Paneer is to vegetarians what eggs are to non vegetarians – a quick, easy, simple ingredient that can be turned into so many variety of dishes. In north India, if you are expecting a vegetarian at your house for a meal, paneer will invariably find its way to the menu (even more so, if it happens to be a Punjabi household). Paneer is a vegetarian delicacy of sorts. And its versatility makes it an easy ingredient to work with. You can turn it into tikka or bhurjee or kofta curry and even a cheesecake – it will never fail you. Use it with some spices and herbs to make filling for your jaffles or stuffed flatbread and there you have an excellent breakfast dish to be polished off with pickle and chai! You can find a post I had done during my initial blogging years on how to make paneer at home. The process is simple and you can use it for so many recipes or have it on its own with some sprinkle of chaat masala.

This recipe may seem to be using a lot of garlic but when it pairs with other ingredients, it mellow downs (you’ve got to trust me on that). The key here is not to compromise on the usage of tomatoes. I usually chop the tomatoes and blitz them in a grinder. For this recipe, I could obtain about one third cup tomato puree (without adding water) from one medium sized tomato. Also, do not hold yourself back from using milk. It helps bring a balance to the sourness of tomatoes, tones down the garlic and mellows the heat of chillies. This curry gets ready in under 15 minutes, what more can you ask for 😀

2 – 3 tbsp Oil

½ tsp Cumin Seeds

½ tsp Mustard Seeds

2 small Onions (thickly sliced)


4 fat cloves Garlic (grated) {approximately 1 tbsp}

1 medium Tomato

1/3 C Milk

300 grams Paneer, (cubed)

½ tsp Turmeric Powder

½ – ¾ tsp Chili Powder (adjust to taste)

2 tsp Coriander Powder

½ tsp Garam Masala

Salt to taste

2 whole Green Chilies

Fresh Coriander to garnish

This curry takes no time to cook. So be ready with all ingredients.

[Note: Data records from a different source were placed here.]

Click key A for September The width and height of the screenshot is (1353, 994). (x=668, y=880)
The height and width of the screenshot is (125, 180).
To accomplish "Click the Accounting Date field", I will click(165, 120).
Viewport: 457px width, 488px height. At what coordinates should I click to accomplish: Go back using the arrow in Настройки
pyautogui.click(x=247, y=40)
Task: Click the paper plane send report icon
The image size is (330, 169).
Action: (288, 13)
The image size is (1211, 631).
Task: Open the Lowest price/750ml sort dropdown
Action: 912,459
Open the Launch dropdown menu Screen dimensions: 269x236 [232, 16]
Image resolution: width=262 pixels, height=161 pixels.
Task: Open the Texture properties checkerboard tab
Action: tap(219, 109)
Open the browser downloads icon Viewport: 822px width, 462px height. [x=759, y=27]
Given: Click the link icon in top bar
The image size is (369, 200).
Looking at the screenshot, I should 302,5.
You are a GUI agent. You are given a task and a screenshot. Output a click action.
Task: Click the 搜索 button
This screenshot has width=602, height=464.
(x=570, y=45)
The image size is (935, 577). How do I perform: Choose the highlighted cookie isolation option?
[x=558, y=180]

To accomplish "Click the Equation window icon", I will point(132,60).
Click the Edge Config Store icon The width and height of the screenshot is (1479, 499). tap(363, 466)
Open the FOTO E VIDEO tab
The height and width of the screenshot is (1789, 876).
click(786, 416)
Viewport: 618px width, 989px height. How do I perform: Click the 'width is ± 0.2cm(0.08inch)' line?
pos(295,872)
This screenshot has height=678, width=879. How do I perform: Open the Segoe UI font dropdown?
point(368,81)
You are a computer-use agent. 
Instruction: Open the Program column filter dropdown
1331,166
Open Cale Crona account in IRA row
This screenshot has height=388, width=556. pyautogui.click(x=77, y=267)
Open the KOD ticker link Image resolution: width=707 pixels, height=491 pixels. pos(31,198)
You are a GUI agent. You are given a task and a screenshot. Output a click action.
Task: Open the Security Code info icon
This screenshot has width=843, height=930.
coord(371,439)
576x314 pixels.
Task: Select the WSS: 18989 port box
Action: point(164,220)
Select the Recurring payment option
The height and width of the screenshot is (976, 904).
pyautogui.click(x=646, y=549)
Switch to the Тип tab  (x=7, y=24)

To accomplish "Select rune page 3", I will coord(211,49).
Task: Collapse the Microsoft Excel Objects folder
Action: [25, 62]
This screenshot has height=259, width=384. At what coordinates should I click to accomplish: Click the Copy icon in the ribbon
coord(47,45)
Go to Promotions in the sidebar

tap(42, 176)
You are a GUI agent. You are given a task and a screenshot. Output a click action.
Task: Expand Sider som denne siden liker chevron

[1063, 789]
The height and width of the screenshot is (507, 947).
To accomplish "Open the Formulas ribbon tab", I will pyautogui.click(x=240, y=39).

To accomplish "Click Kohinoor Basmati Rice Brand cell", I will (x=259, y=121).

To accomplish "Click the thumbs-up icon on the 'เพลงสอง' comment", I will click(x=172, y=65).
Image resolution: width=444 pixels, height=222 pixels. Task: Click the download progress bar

Wash, chop and blitz the tomato in a grinder. You should have at least 1/3 cup or more of tomato puree. Keep aside.

Heat oil in a pan and add cumin and mustard seeds. As soon as they begin to crackle, add onions and fry them on medium heat till they turn translucent and just begin to turn golden.

Now add grated garlic and fry till the garlic changes color to golden and becomes aromatic. Add the tomatoes and along with the spices and salt.

Keep stirring the contents on medium heat till the masala begins to leave oil on the sides. Now add milk and lower the heat.

Split chilies in 3 or 4 pieces and throw them in the curry. Add the paneer and stir it in. Add more milk if required at this stage. (I do not like my curry loose and rather prefer the masala coating the paneer pieces well. Suit youself)

Cook for a minute and the curry is ready. (you do not need to cook the paneer much else it will turn rubbery)

Stir in some freshly coriander to the curry and garnish the rest before serving. Remove the contents in a serving bowl and serve with roti, paratha or naan. YUM!

Note: I have added split whole green chilies coz I just wanted some grassy flavors of the chili added to the curry. Feel free to add them chopped in case you wish to add some more heat to the curry.

Note: Also, you can tinker with the amount of ingredients you wish to use.